Como são preços básicos, de produtos essenciais à economia, afetaram toda a estrutura de preços do país, que precisaram se reorganizar em novas relações de troca. Houve um aumento generalizado de custos de produção de bens e serviços e essa busca por novas relações de troca implicou em aumento generalizado dos preços, a temida inflação.
Ocorre que esta inflação de custos implica, necessariamente, na redução da demanda. Se os gastos com energia e alimentação aumentam, os custos de virtualmente tudo aumenta, como o custo de produção de vestuário, serviços de hotelaria, restaurantes etc. Por outro lado há cortes em despesas que podem ser consideradas supérfluas e este conceito varia de pessoa para pessoa. Isso resulta em redução do potencial econômico da sociedade, reduzindo a taxa de crescimento ou mesmo provocando retração.
Nesse contexto, em que os preços estão subindo por conta de um aumento generalizado nos custos de produção e a demanda já se encontra retraída por causa dos motivos que citamos, um aumento nos juros não conduz ao controle da inflação, pelo contrário, aumenta os custos financeiros de toda a economia e retrai ainda mais a demanda. Mas, demonstrando estar absolutamente desconectado da realidade econômica do país, foi exatamente isso que o Banco Central do Brasil fez. Aumentou os juros de forma tresloucada, asfixiando a economia, sem combater a inflação, pelo contrário. Sim, a inflação cedeu no segundo semestre do ano passado, mas não por causa dos juros, mas apesar deles, cedeu por causa da enorme queda nos preços internacionais do petróleo, que levaram à queda dos seus derivados, especialmente os combustíveis, a queda dos alimentos, também nos mercados internacionais, e a queda no preço da energia elétrica devido ao aumento no nível dos reservatórios das hidrelétricas.
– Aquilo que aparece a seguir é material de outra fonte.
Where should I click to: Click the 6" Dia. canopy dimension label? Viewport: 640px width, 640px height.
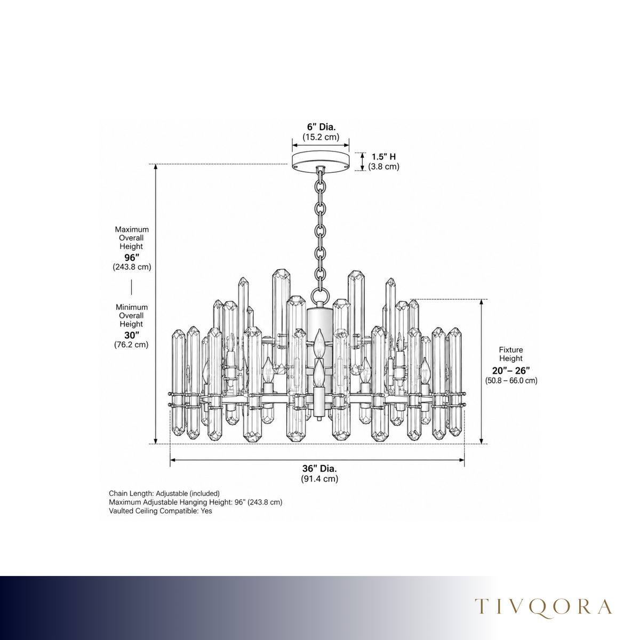coord(321,127)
Preços básicos. De forma contrária ao processo anterior, isso resultou em uma redução generalizada nos custos da economia, fato que se refletiu nos índices de preços.
Hoje a economia brasileira não retornou à sua estrutura de preços relativos pré pandemia e está com sua capacidade de oferta muito superior à demanda. A indústria automobilística está paralisando por falta de compradores, a safra de 2023 vai bater todos os recordes de produção, mas temos um Banco Central alienado agarrado às crenças pedestres das causas inflacionárias, que sequer pesquisa junto aos grandes formadores de preços da economia o que está levando ao aumento destes. Aproximar-se da realidade econômica faria o Banco Central enxergar que, no atual contexto econômico brasileiro, uma das causas da inflação são os próprios juros mantidos em níveis estratosféricos, como a Americanas revelou em seu plano de recuperação judicial.